▶ [About this task] In the serializability excerpt below, set down word for word the part that opens with the words containing "Schedules that are" and closes with "serializability is maintained.".

▶ [Page excerpt]
*****

Serializability is the major criterion for the correctness of concurrent transactions' executions (i.e., transactions that have overlapping execution time intervals, and possibly access same shared resources), and a major goal for concurrency control. As such it is supported in all general purpose database systems. The rationale behind it is the following: If each transaction is correct by itself, then any serial execution of these transactions is correct. As a result, any execution that is equivalent (in its outcome) to a serial execution, is correct.

Schedules that are not serializable are likely to generate erroneous outcomes. Well known examples are with transactions that debit and credit accounts with money. If the related schedules are not serializable, then the total sum of money may not be preserved. Money could disappear, or be generated from nowhere. This is caused by one transaction writing, and "stepping on" and erasing what has been written by another transaction before it has become permanent in the database. This does not happen if serializability is maintained.

*****

▶ [Data block]
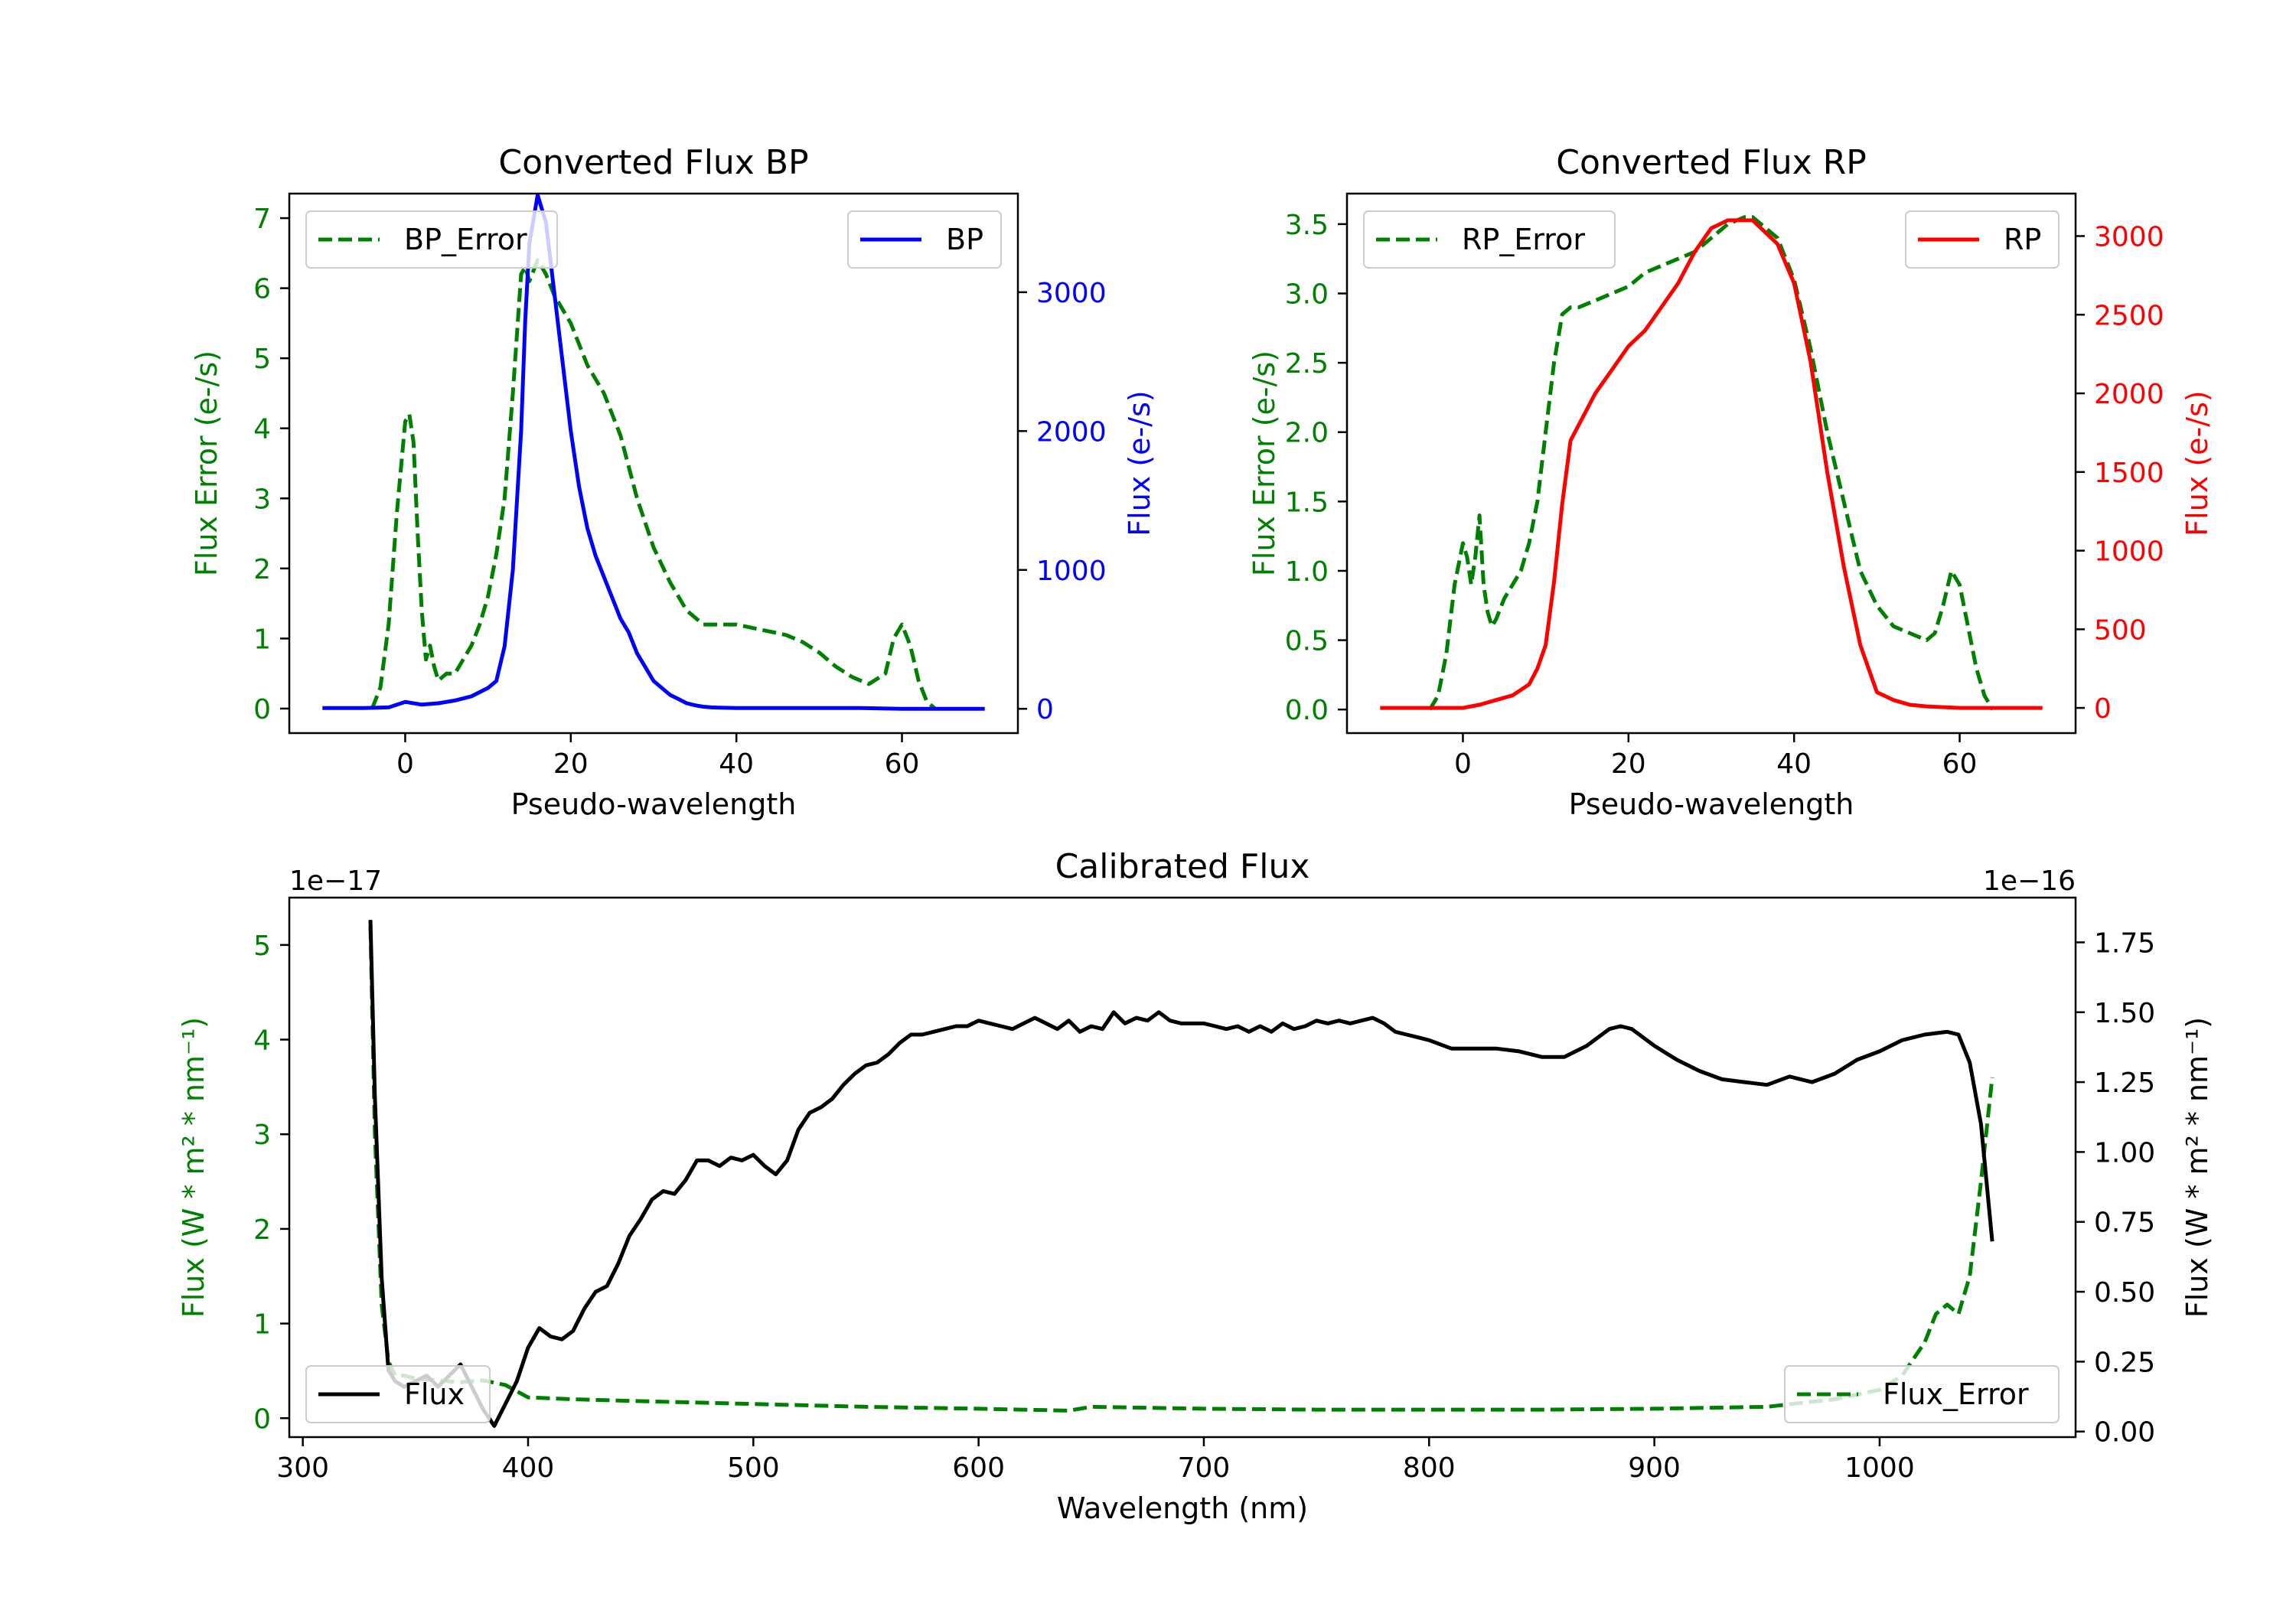 The image size is (2296, 1607). What do you see at coordinates (2124, 1014) in the screenshot?
I see `right-tick-label: 1.50` at bounding box center [2124, 1014].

*****

▶ [Solution for this task]
Schedules that are not serializable are likely to generate erroneous outcomes. Well known examples are with transactions that debit and credit accounts with money. If the related schedules are not serializable, then the total sum of money may not be preserved. Money could disappear, or be generated from nowhere. This is caused by one transaction writing, and "stepping on" and erasing what has been written by another transaction before it has become permanent in the database. This does not happen if serializability is maintained.